Rakip Hamza Dağ, iktidarın tüm imkanlarını sonuna kadar kullanırken, Cemil Tugay ve ekibi, kendi imkanlarıyla, kendi güçleriyle ve en önemlisi, kendi inançlarıyla yola çıktı. Bu, David'in Golyat'ı mağlup etmesi gibi bir şey.

Ve evet, David bu kez de kazandı.

İzmir'deki bu zafer, sadece bir seçim zaferi değil, aynı zamanda bir direniş, bir inanç zaferi. İktidarın tüm imkanlarına karşı, "biz de varız" diyen bir şehrin zaferi.

Ve unutmayın, Cemil Tugay ve ekibinin bu zaferi, CHP'nin kalesi İzmir'de, parti desteği olmadan kazanıldı.

Bu, sadece Tugay'ın değil, bütün İzmir'in zaferi.

Peki, bu zafer neden bu kadar önemli?

Çünkü bu, İzmir'in, kendi değerlerine, özgürlüklerine ve demokrasiye olan inancının bir kanıtı… Bu, İzmir'in "biz buradayız ve değerlerimizden ödün vermeyeceğiz" demesidir. Bu zafer, İzmir'in kalenin duvarlarını daha da sağlamlaştırmasıdır.

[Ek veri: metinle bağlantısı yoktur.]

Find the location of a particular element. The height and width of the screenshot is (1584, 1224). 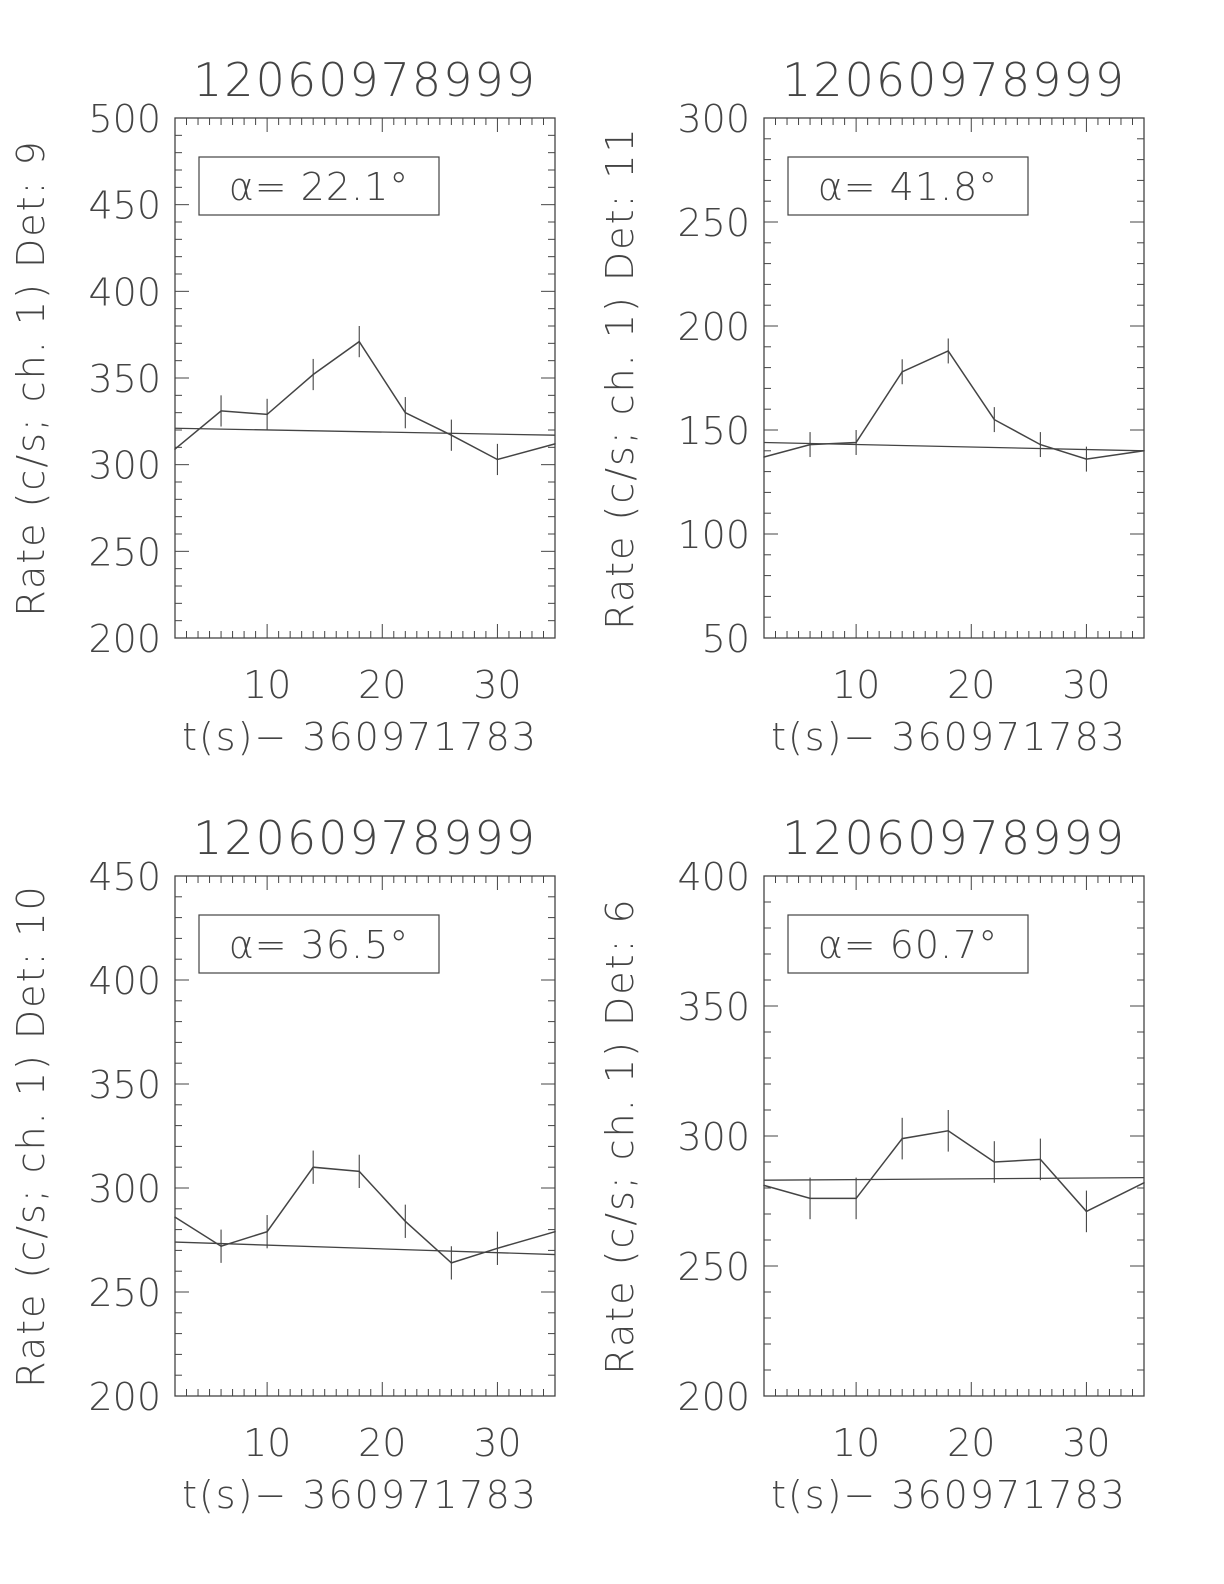

y-tick-label: 150 is located at coordinates (714, 431).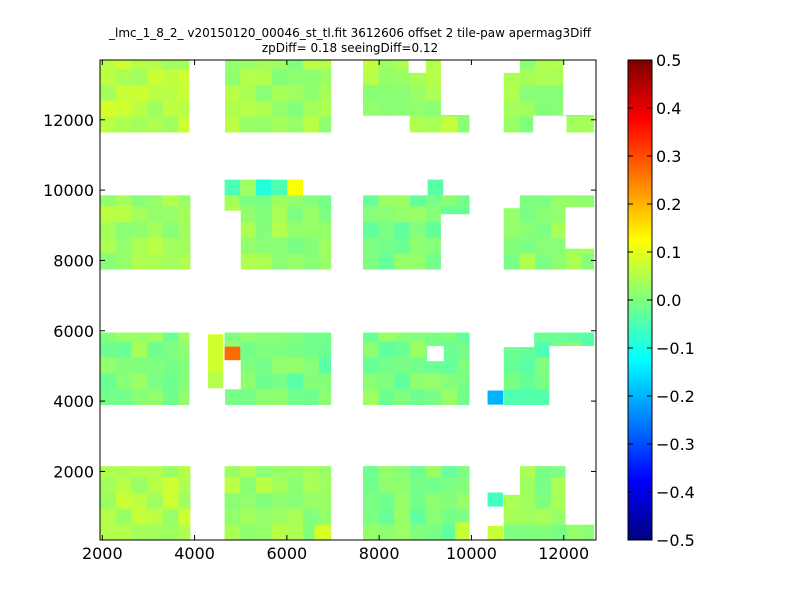  Describe the element at coordinates (676, 348) in the screenshot. I see `colorbar-tick-label: −0.1` at that location.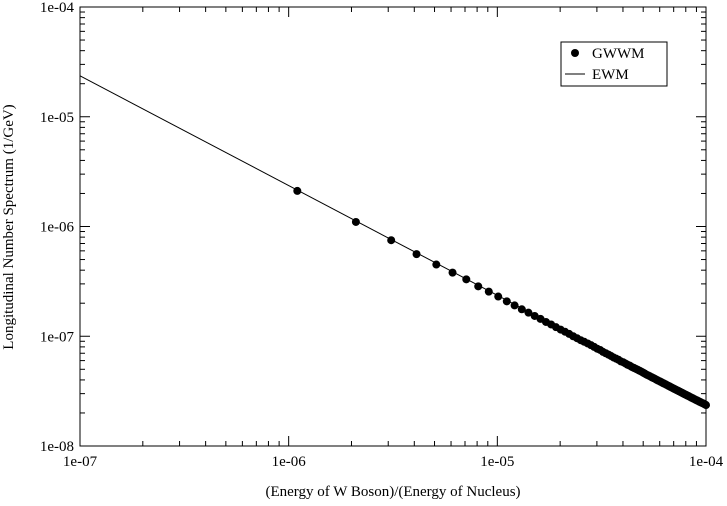 The width and height of the screenshot is (727, 506). Describe the element at coordinates (9, 226) in the screenshot. I see `y-axis-title: Longitudinal Number Spectrum (1/GeV)` at that location.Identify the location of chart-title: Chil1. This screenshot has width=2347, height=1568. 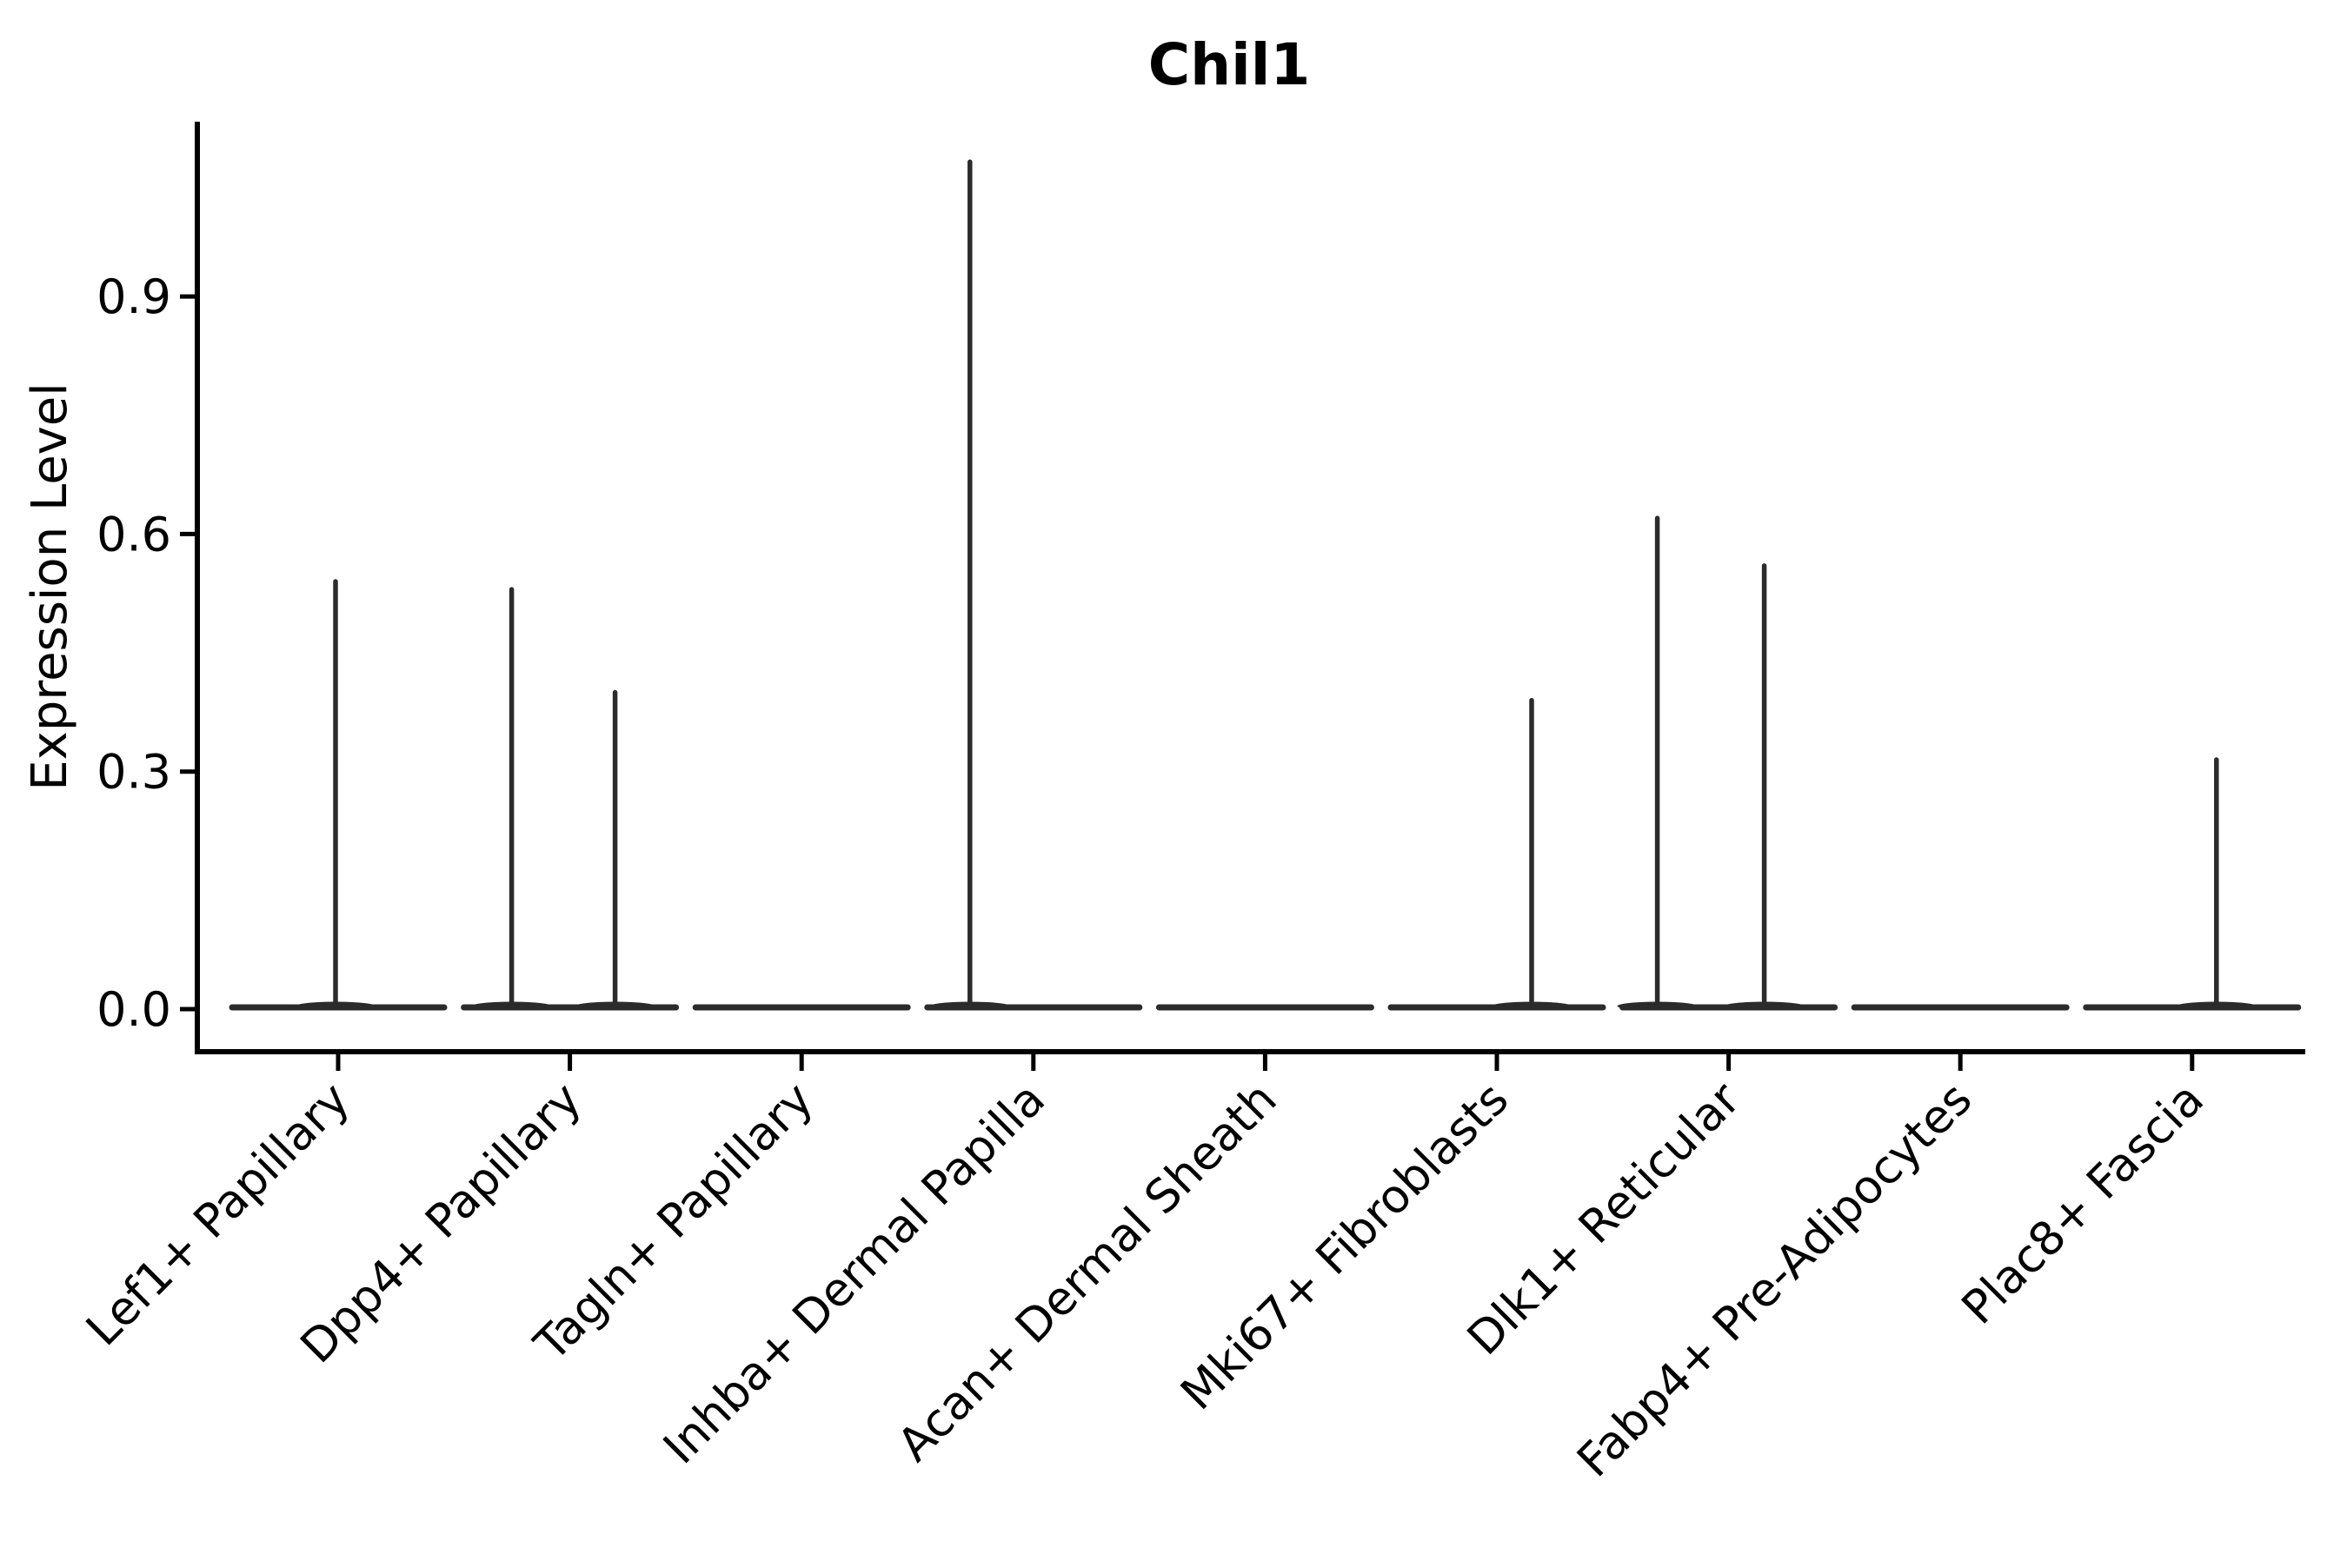
(1230, 64).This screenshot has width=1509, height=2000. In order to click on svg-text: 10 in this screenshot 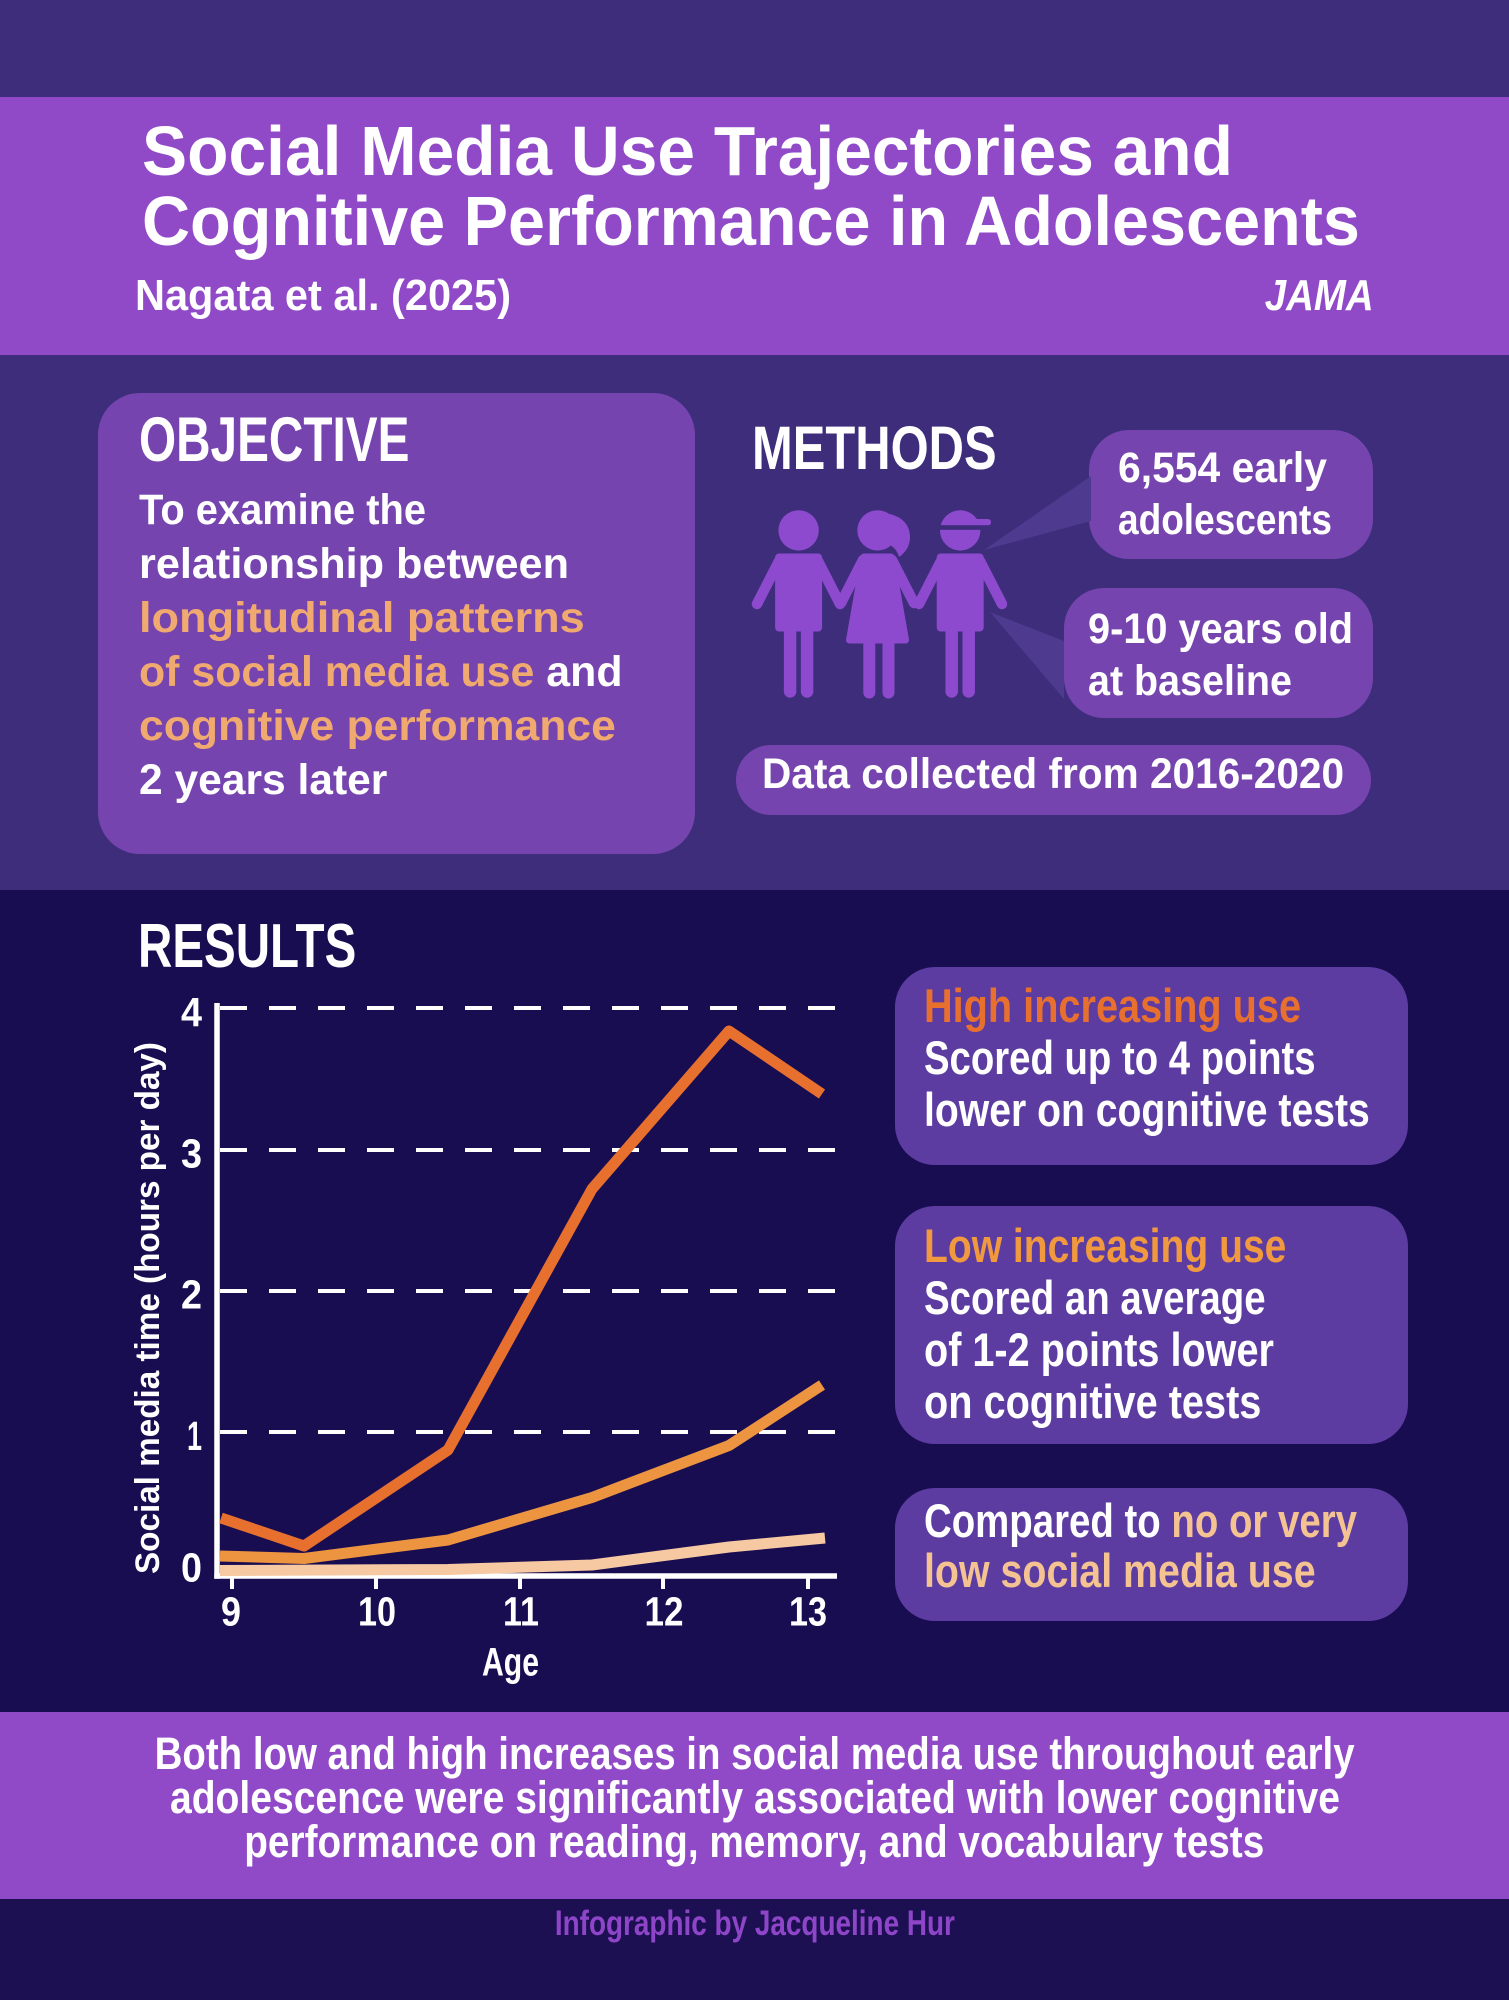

Evet, belki Cemil Tugay'ın aldığı oy, sayısal olarak diğer bazı büyükşehir zaferlerinin altında. Ama unutmayın ki, büyüklük her zaman sayılarda değildir. İzmir'in bu zaferi, küçümsenmemeli; çünkü bu, kendi kaynaklarıyla, kendi güçleriyle ve en önemlisi, kendi inançlarıyla büyük bir başarı elde eden bir şehrin hikayesi…

Ve son olarak, bu zafer, İzmir'in sadece güneşi, denizi ve rüzgarıyla değil, aynı zamanda cesareti, inancı ve bağımsız ruhuyla da öne çıktığını gösteriyor.

İzmir, yine bir kez daha, Türkiye'ye umut olmayı başardı.